No comparto esa premisa.  Es más: convincentemente uno puede argüir que una ‘distribución equitativa’ de los frutos de la producción, no sólo no acaba con los conflictos sociales, sino que, a los preexistentes, le suma los otros que empiezan a brotar espontáneamente a medida que la actividad económica se extingue lenta e inevitablemente; pues no es necesario demostrar que la producción de un bien cualquiera, sea éste un simple alfiler o un complejísimo transbordador espacial, consta de múltiples y distintas etapas, cada una con un diferente nivel de especialización.  Si es así, ¿cómo dividir entonces, equitativamente —y sin coerción e intimidación que devengan en violencia—, los ingresos que genera todo proceso productivo ‘multietápicamente’ desigual?  Imposible.

El origen de los conflictos sociales tiene que ser otro.  Pero ¿cuál?  ¿Podría ser el mismo Estado?  John C. Calhoun, el notable teórico político norteamericano, postulaba que no importa cuán pequeño sea el poder del gobierno, cuán baja sea la carga impositiva o cuán igualitaria su distribución: el Estado, por su naturaleza misma, crea dos clases desiguales y conflictivas en la sociedad: una, constituida por aquellos que pagan en forma neta impuestos (contribuyentes), y otra, por aquellos que viven de los impuestos (consumidores de impuestos).

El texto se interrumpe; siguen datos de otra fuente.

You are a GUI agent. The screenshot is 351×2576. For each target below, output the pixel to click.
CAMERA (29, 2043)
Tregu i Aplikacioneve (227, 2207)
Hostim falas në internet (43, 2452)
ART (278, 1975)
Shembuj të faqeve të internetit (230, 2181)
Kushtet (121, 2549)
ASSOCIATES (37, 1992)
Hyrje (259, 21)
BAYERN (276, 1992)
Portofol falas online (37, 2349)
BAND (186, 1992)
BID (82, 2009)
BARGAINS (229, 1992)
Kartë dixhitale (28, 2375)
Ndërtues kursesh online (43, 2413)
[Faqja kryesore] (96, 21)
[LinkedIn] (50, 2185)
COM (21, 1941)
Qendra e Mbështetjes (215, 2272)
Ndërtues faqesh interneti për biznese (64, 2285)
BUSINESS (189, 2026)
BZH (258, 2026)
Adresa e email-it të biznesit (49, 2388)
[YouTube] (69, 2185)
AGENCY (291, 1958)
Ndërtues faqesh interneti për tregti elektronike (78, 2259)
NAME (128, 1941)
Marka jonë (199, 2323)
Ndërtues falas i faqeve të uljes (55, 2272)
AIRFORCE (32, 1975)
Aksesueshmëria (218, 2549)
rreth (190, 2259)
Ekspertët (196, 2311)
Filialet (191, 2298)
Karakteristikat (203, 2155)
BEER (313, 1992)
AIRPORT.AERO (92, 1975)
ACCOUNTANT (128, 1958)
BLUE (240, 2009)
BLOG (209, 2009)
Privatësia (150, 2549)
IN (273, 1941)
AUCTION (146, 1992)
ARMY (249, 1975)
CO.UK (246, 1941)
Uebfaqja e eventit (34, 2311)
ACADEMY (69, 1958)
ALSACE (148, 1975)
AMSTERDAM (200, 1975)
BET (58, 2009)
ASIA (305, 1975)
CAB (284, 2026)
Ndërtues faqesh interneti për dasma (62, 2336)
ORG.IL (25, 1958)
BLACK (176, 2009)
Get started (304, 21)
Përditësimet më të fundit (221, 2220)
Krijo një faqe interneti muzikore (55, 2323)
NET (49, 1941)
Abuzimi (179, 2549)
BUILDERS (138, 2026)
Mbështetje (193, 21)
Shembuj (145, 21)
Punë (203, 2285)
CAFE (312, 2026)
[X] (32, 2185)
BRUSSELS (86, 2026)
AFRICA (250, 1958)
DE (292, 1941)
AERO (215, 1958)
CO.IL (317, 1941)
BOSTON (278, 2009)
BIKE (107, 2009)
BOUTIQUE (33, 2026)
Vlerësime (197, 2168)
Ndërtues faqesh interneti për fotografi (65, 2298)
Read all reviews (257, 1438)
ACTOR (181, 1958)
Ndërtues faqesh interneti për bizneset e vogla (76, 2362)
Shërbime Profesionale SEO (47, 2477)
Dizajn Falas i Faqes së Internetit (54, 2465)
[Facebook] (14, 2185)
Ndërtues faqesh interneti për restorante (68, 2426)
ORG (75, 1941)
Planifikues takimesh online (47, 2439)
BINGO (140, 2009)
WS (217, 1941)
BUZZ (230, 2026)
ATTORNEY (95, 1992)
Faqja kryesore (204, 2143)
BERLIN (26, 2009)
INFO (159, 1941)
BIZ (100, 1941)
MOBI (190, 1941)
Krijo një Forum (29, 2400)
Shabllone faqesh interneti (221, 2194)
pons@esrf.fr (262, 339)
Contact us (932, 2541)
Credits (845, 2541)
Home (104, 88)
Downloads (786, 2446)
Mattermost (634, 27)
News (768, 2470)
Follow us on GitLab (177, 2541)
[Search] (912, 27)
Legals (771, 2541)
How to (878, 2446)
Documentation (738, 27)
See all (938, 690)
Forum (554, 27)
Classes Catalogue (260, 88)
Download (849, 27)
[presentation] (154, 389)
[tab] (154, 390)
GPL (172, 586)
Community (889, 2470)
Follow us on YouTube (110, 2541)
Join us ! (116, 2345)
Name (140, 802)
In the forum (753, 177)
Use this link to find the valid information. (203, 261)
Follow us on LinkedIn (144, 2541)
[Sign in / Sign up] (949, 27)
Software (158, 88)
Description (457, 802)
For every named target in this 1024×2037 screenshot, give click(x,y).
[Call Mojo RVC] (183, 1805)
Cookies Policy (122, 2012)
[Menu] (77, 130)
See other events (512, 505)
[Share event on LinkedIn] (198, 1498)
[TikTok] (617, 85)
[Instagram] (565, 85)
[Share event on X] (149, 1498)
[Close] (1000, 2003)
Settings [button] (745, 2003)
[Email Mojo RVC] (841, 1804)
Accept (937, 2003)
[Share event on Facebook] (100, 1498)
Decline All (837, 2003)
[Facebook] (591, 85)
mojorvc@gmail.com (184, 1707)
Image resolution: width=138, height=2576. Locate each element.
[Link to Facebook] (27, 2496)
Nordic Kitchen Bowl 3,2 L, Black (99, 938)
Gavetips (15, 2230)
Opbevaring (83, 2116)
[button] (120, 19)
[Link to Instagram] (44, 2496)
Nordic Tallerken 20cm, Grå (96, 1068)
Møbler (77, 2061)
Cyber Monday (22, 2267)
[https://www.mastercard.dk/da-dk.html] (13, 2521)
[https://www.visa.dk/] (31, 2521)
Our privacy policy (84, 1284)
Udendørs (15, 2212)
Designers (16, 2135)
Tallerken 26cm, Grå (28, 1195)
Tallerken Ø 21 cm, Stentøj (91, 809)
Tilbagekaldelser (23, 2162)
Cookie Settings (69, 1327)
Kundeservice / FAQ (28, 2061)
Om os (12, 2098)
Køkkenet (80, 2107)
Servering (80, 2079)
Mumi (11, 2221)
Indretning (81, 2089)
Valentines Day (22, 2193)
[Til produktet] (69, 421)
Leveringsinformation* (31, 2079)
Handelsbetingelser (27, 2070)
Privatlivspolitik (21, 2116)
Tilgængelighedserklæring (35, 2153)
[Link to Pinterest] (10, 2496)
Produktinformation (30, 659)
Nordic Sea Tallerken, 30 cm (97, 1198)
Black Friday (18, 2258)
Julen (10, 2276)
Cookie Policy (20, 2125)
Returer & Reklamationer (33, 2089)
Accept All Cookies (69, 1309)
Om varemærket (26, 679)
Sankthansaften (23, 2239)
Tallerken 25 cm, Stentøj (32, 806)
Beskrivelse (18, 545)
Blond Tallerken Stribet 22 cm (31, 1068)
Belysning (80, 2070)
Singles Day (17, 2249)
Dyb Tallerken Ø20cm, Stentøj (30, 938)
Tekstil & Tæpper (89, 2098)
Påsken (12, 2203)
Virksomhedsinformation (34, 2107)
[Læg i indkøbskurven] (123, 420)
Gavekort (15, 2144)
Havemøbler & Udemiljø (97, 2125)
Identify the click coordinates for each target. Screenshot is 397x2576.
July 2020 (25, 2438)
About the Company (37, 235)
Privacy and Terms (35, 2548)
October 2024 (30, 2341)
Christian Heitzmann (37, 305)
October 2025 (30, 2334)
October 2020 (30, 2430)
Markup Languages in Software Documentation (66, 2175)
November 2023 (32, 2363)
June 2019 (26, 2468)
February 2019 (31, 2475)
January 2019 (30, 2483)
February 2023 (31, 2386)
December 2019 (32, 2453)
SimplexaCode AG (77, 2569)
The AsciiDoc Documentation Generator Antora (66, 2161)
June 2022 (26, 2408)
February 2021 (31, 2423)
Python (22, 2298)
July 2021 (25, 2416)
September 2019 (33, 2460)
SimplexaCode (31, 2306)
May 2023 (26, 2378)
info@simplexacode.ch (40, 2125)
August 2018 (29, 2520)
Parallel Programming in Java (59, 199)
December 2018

Vista así, la violencia o conflicto social no es otra cosa que la respuesta física del agresor a la resistencia que ofrece su víctima.  Acaba allí si ambos no se conocen.  Pero empieza allí de no ser ése el caso, y éste vuelve a intentarlo por segunda, tercera y más veces: ambos intuyen entonces que el otro sobra: ambos saben que el otro tiene que irse: ¡Ésa es la definición de violencia!